A volta do Estado faz-tudo


A nova escalada fiscal do governo faz parte de uma ressurreição do Estado providencial, Estado faz-tudo

O ANÚNCIO de que o Palácio do Planalto "nada fará" para barrar a iniciativa parlamentar de ressurreição da CPMF contém indícios preocupantes. A insistência em "arrecadar o máximo" -palavras do presidente da República no ano passado- tem sua raiz profunda num velado desprezo, nutrido intimamente pela equipe de Lula, em razão da suposta incapacidade dos empresários em materializar investimentos num ritmo suficiente para gerar os milhões de empregos necessários nos próximos anos. Daí o PAC e a pressa em anunciar os avanços do Estado no campo econômico. Os porquês dessa alegada incapacidade dos empresários, e da sociedade em geral, jamais são levantados e investigados. Empresários, mercado e investidores são um mal a ser tolerado e administrado, com rédea curta.
Outro pressuposto é que o empresário engaveta recursos. É necessário chegar até eles via tributação. Aumentar a massa de recursos em mãos do Estado é oportuno e urgente. O Estado pretende até criar uma poupança especial, o fundo de riqueza soberana, mediante AUMENTO da arrecadação tributária, que o governo quer votar ainda neste ano.
Recriando a CPMF, o governo teria recursos "baratos" para o seu fundo soberano, a ser aprovado pelo Congresso. E para quê?
Para fazer o apoio financeiro das empresas que -ele, governo- julgar merecedoras de um empurrão no comércio exterior, de acordo com sua estratégia oficial, mediante a recém-anunciada política industrial.
Se depender do governo, a CPMF será recriada para aumentar ainda mais a capacidade de intervenção do poder público nas decisões de investimentos privados. O governo faz esse movimento intervencionista por considerar, internamente, que o setor privado "é subalterno" das políticas e da proteção do Estado.

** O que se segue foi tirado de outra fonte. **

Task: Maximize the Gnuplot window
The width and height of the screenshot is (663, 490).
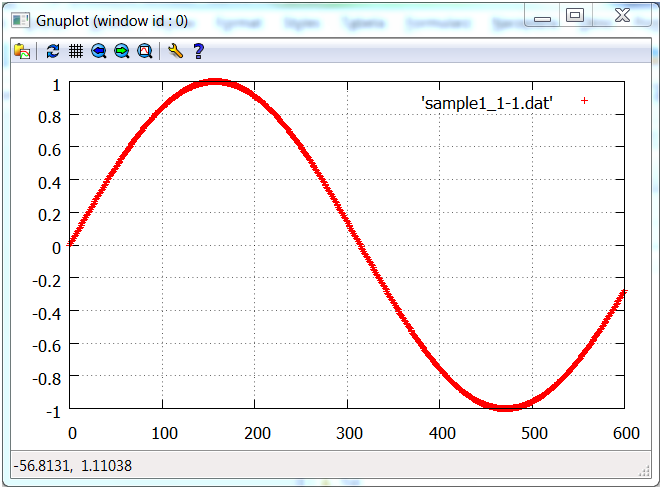Action: 575,16
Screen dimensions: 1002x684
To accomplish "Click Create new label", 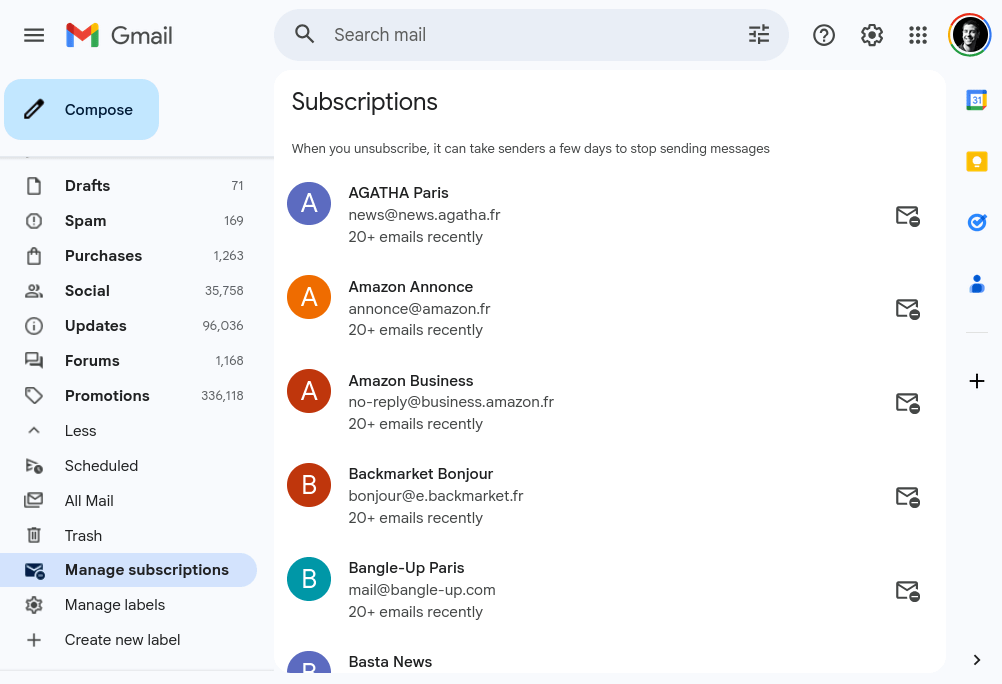I will [122, 640].
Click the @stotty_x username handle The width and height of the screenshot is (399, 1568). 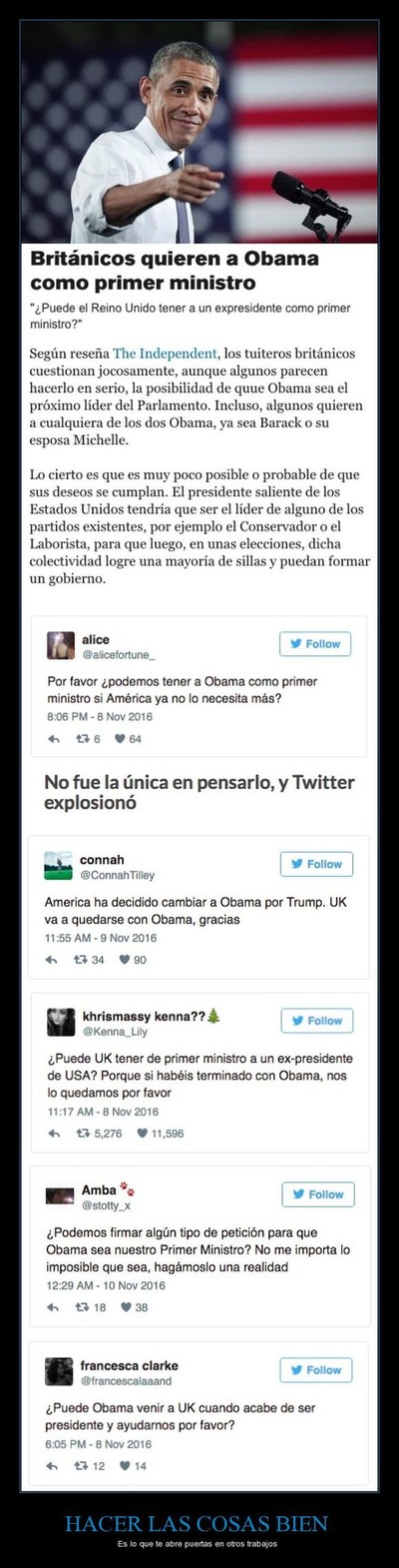[107, 1203]
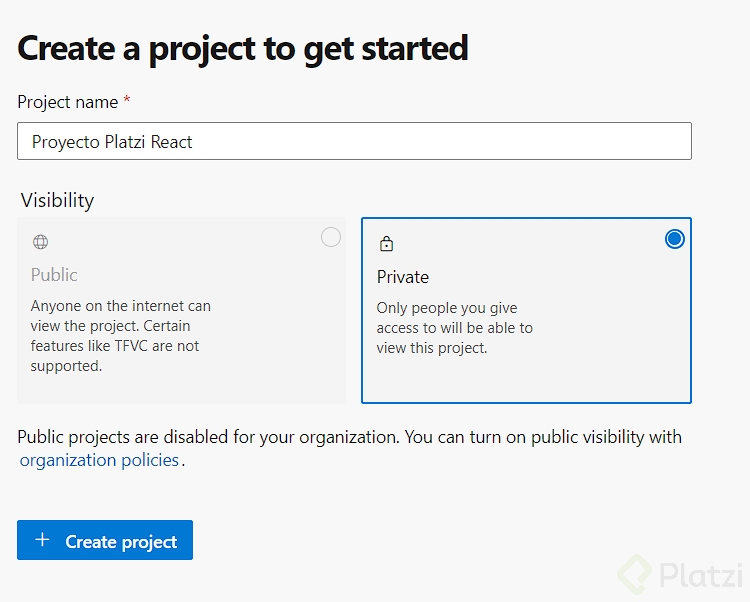Click the Public option description text
This screenshot has width=750, height=602.
120,336
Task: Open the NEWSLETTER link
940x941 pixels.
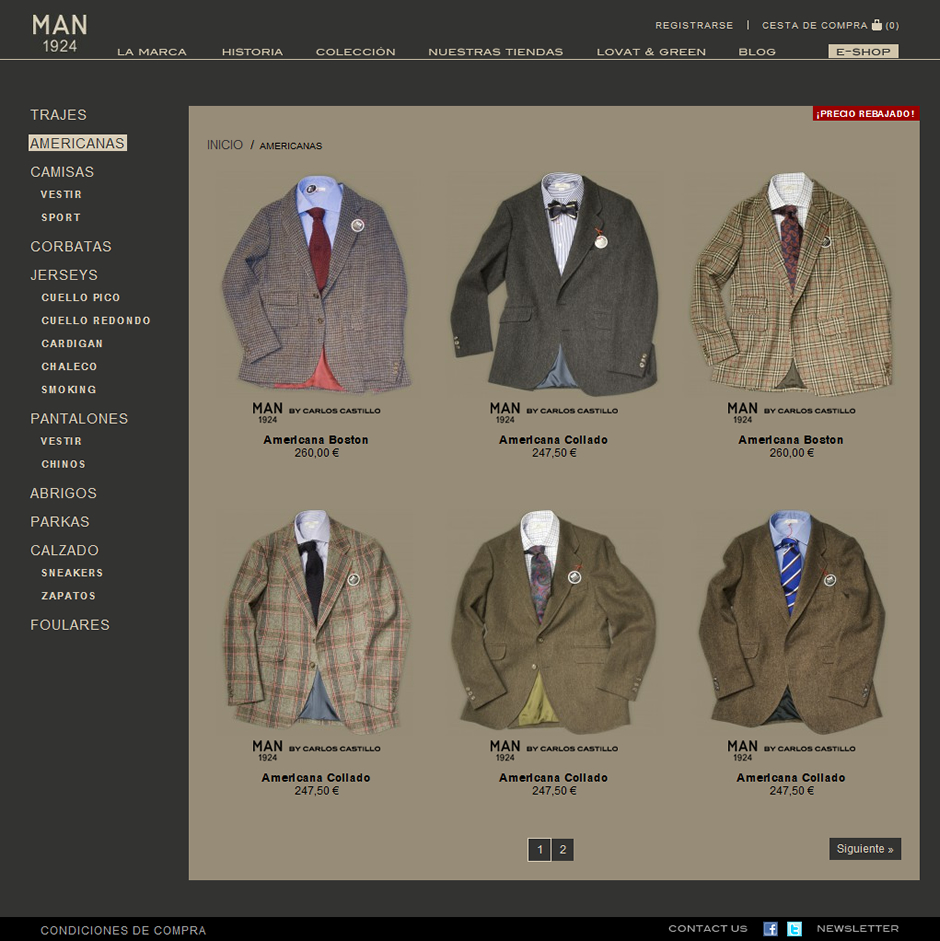Action: pos(857,928)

Quando, por exemplo, o presidente se refere à aviação civil "da América do Sul" como um "desastre" e acrescenta ser preciso, talvez, criar uma estatal aérea aqui no Brasil, ele não pensa nas péssimas políticas públicas para a aviação civil brasileira e, principalmente, nas decisões equivocadas em relação à condução da crise da Varig, que desembocaram na falência e no quase desaparecimento da bandeira brasileira no exterior.
A autoconsciência não é condição de Estado. Quando a coisa vai mal, "são esses empresários corruptos, interesseiros e míopes", e, se a coisa vai bem, com certeza, será por causa da "grandeza das políticas do Estado". Nem uma coisa nem outra. Bem sabemos que o mercado, nossos empresários, a sociedade brasileira, têm suas conhecidas limitações. Nada que se compare, contudo, ao insólito e trágico desperdício que as obtusas políticas públicas vêm trazendo ao nosso país nestes últimos 30 anos. E muito pouco mudou, ultimamente, mesmo com fé de que estejamos, paulatinamente, melhorando.

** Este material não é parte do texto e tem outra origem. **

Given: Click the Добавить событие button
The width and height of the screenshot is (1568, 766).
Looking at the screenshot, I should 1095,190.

A nova escalada fiscal do governo, com a atual proposta de reforma tributária em curso -cuja carga será crescente- e o anunciado resgate da odiosa CPMF, tudo faz parte de uma ressurreição mais do que evidente do Estado providencial, do Estado faz-tudo, que dará todas as cartas e comandará mentes e corações, de norte a sul do país, sempre com a melhor das intenções.
Para quem já viu esse filme antes, desde os tempos do autoritarismo político -do qual, aliás, muitos, hoje no governo, afirmam ser vítimas-, não custa comparar e sacar as lições da história.

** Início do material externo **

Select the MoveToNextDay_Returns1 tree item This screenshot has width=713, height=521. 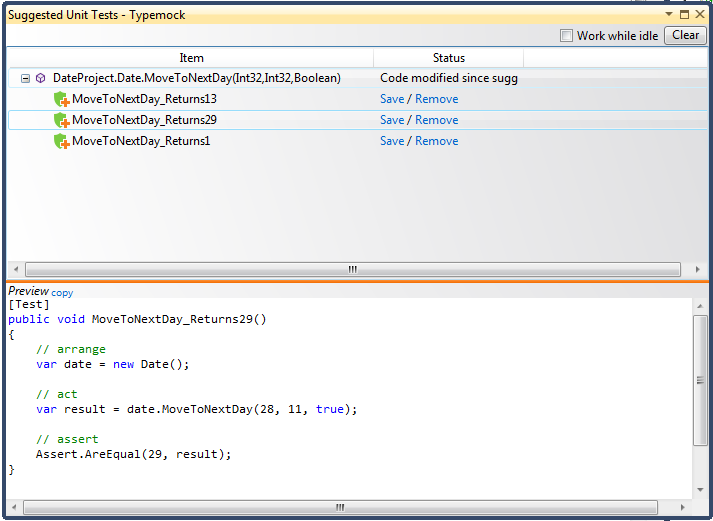tap(141, 141)
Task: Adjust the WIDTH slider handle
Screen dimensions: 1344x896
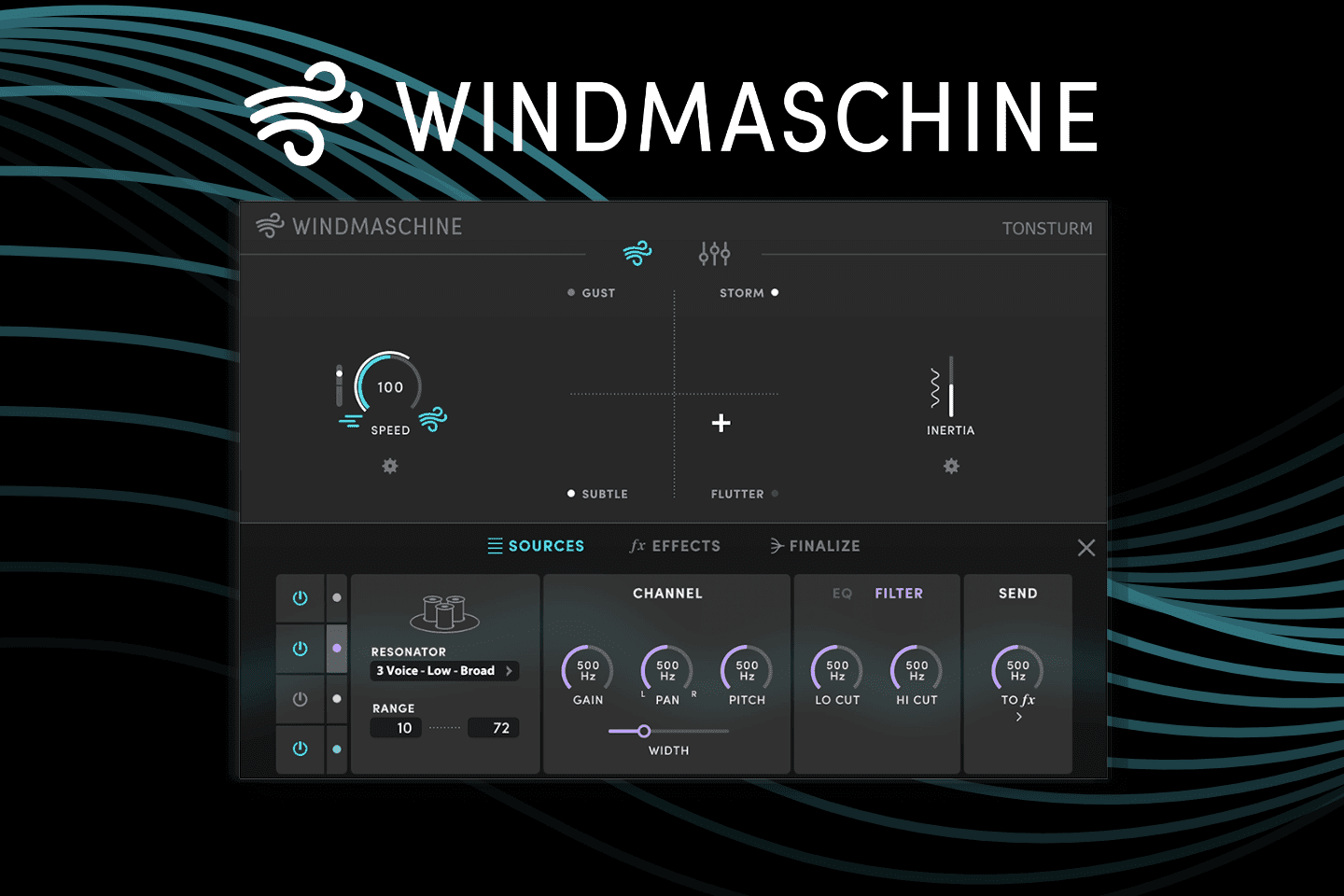Action: tap(643, 731)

PAULO RABELLO DE CASTRO , 59, doutor em economia pela Universidade de Chicago (EUA), é vice-presidente do Instituto Atlântico e chairman da SR Rating, classificadora de riscos. Preside também a RC Consultores, consultoria econômica, e o Conselho de Planejamento Estratégico da Fecomercio SP. Escreve às quartas-feiras, a cada 15 dias, nesta coluna.